Search code examples
sqlwindow-functions

Calculating user retention on daily basis between the dates in SQL


I have a table that has the data about user_ids, all their last log_in dates to the app

Table:

|----------|--------------|
| User_Id  | log_in_dates |
|----------|--------------|
|   1      |  2021-09-01  |
|   1      |  2021-09-03  |
|   2      |  2021-09-02  |
|   2      |  2021-09-04  |
|   3      |  2021-09-01  |
|   3      |  2021-09-02  |
|   3      |  2021-09-03  |
|   3      |  2021-09-04  |
|   4      |  2021-09-03  |
|   4      |  2021-09-04  |
|   5      |  2021-09-01  |
|   6      |  2021-09-01  |
|   6      |  2021-09-09  |
|----------|--------------|

From the above table, I'm trying to understand the user's log in behavior from the present day to the past 90 days.

Num_users_no_log_in defines the count for the number of users who haven't logged in to the app from present_day to the previous days (last_log_in_date)

I want the table like below:

|---------------|------------------|--------------------|-------------------------|
| present_date  | days_difference  | last_log_in_date   |  Num_users_no_log_in    |
|---------------|------------------|--------------------|-------------------------|
|  2021-09-01   |       0          |    2021-09-01      |         0               |
|  2021-09-02   |       1          |    2021-09-01      |         3               |->(Id = 1,5,6)
|  2021-09-02   |       0          |    2021-09-02      |         3               |->(Id = 1,5,6)
|  2021-09-03   |       2          |    2021-09-01      |         2               |->(Id = 5,6)  
|  2021-09-03   |       1          |    2021-09-02      |         1               |->(Id = 2)    
|  2021-09-03   |       0          |    2021-09-03      |         3               |->(Id = 2,5,6)
|  2021-09-04   |       3          |    2021-09-01      |         2               |->(Id = 5,6)  
|  2021-09-04   |       2          |    2021-09-02      |         0               |
|  2021-09-04   |       1          |    2021-09-03      |         1               |->(Id= 1)     
|  2021-09-04   |       0          |    2021-09-04      |         3               |->(Id = 1,5,6)
|    ....       |       ....       |        ....        |         ....  
|---------------|------------------|--------------------|-------------------------|

I was able to get the first three columns Present_date | days_difference | last_log_in_date using the following query:

with dts as
(
    select distinct log_in from users_table
)
select x.log_in_dates as present_date,
       DATEDIFF(DAY, y.log_in_dates ,x.log_in_dates ) as Days_since_last_log_in,
       y.log_in_dates as log_in_dates 
       from dts x, dts y
       where x.log_in_dates >= y.log_in_dates

I don't understand how I can get the fourth column Num_users_no_log_in


Solution

  • I do not really understand your need: are there values base on users or dates? It it's based on dates, as it looks like (elsewhere you would probably have user_id as first column), what does it mean to have multiple times the same date? I understand that you would like to have a recap for all dates since the beginning until the current date, but in my opinion in does not really make sens (imagine your dashboard in 1 year!!)

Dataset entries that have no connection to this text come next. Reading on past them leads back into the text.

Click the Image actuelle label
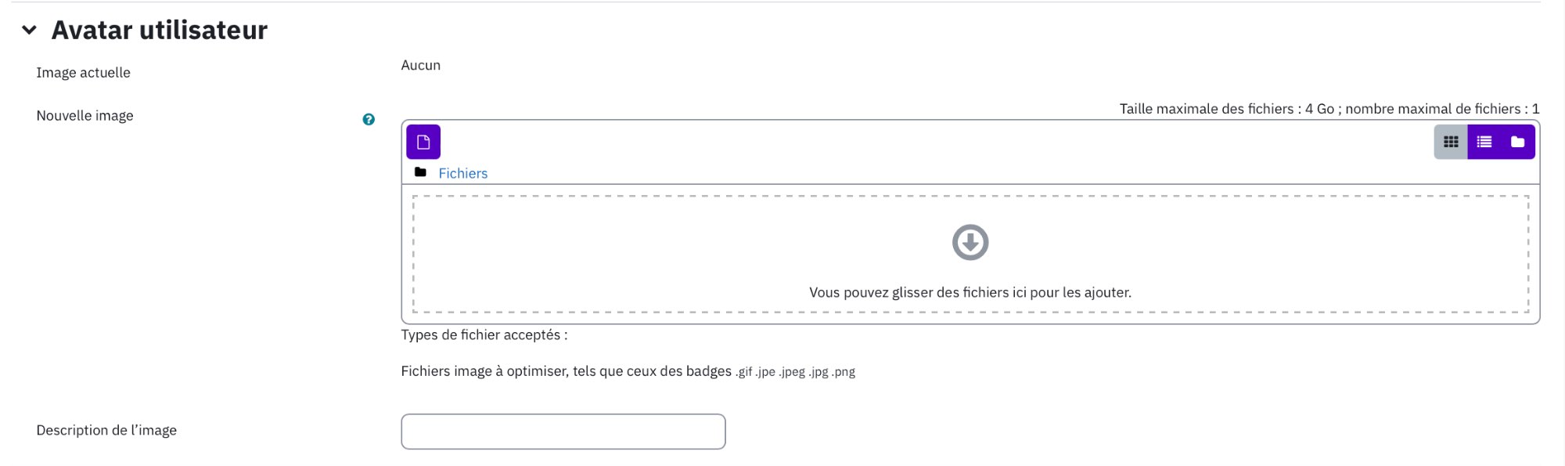Image resolution: width=1565 pixels, height=466 pixels. (x=83, y=73)
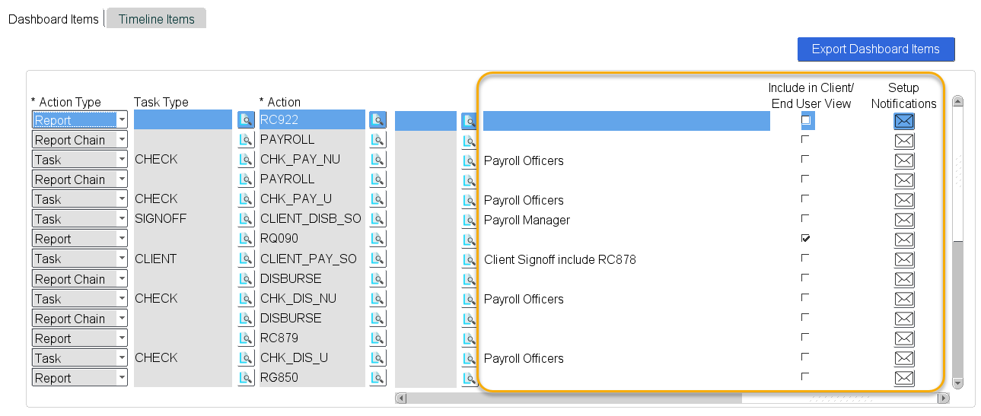This screenshot has height=416, width=981.
Task: Click lookup icon beside CLIENT task type
Action: (246, 259)
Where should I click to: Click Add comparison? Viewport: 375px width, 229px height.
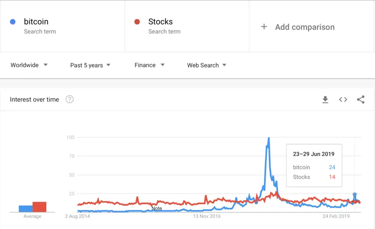(304, 27)
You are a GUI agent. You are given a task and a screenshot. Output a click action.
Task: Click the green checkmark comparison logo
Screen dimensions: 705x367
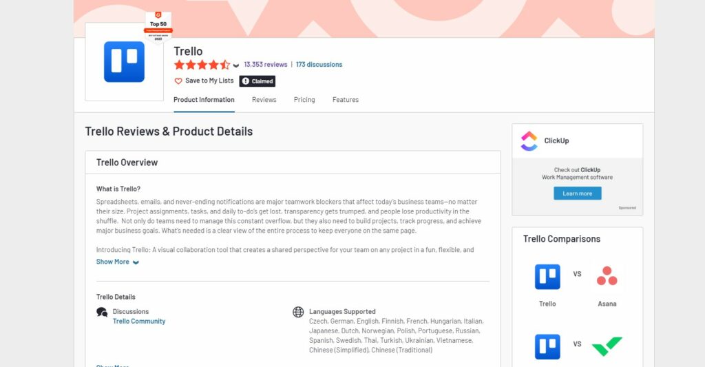pyautogui.click(x=607, y=346)
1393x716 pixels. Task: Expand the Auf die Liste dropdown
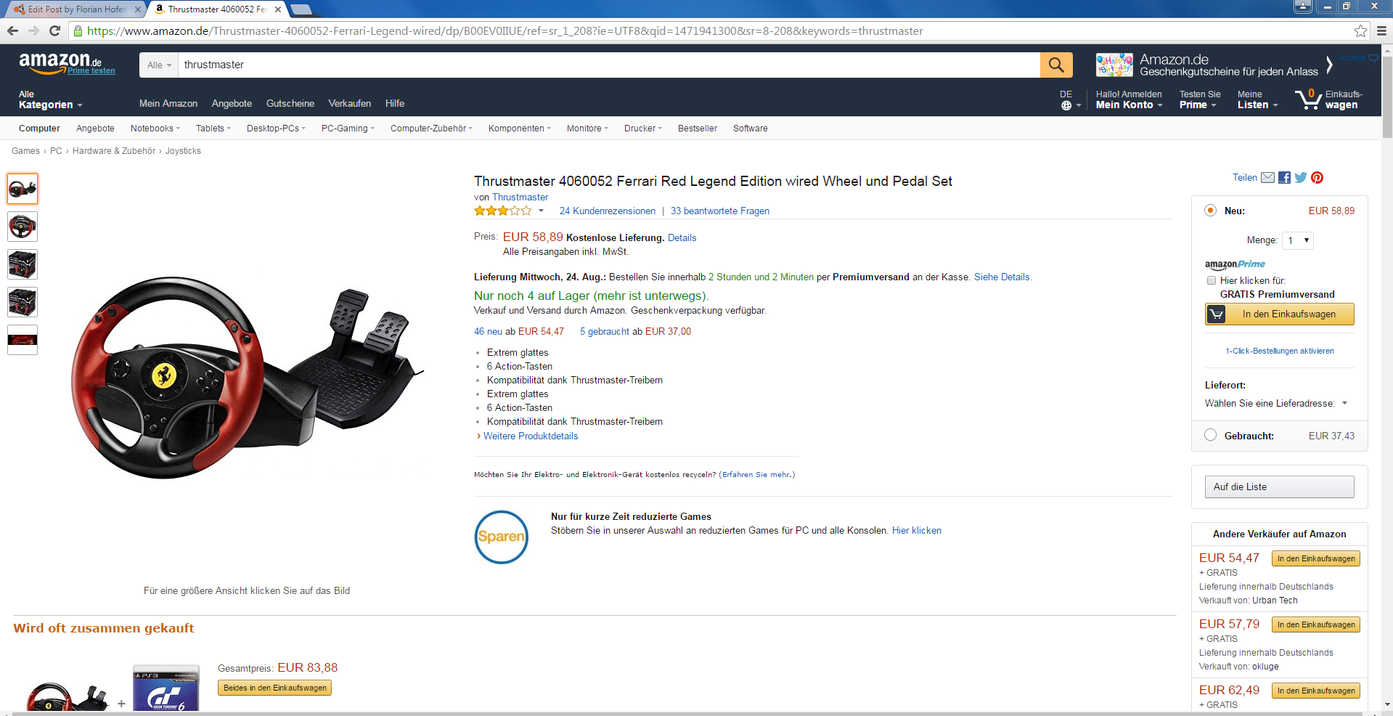[1279, 487]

    Once this is said, let's go to the approach.
    In such cases, I develop step by step using common table extensions. For you example, it required 3 steps:

    • prepare the time series
    • integrate connections' dates and perform the first calculation (time difference)
    • Finally, calculate nb connection per day

    Then, the final query will display the desired result.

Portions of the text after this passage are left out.